__TRY IT__. Wherever a line in the records below contains "width", copy that line.

__DATASET RECORDS__.

^^^^

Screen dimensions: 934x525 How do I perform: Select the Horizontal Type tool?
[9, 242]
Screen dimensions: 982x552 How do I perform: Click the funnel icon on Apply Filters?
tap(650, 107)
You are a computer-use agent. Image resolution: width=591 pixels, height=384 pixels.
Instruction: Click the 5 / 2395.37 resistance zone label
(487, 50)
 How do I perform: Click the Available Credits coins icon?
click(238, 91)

^^^^

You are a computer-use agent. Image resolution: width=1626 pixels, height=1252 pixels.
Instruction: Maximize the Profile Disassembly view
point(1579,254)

^^^^

__YOUR RESPONSE__.
You are a computer-use agent. Image resolution: width=591 pixels, height=384 pixels.
You are a computer-use agent. Image resolution: width=1626 pixels, height=1252 pixels.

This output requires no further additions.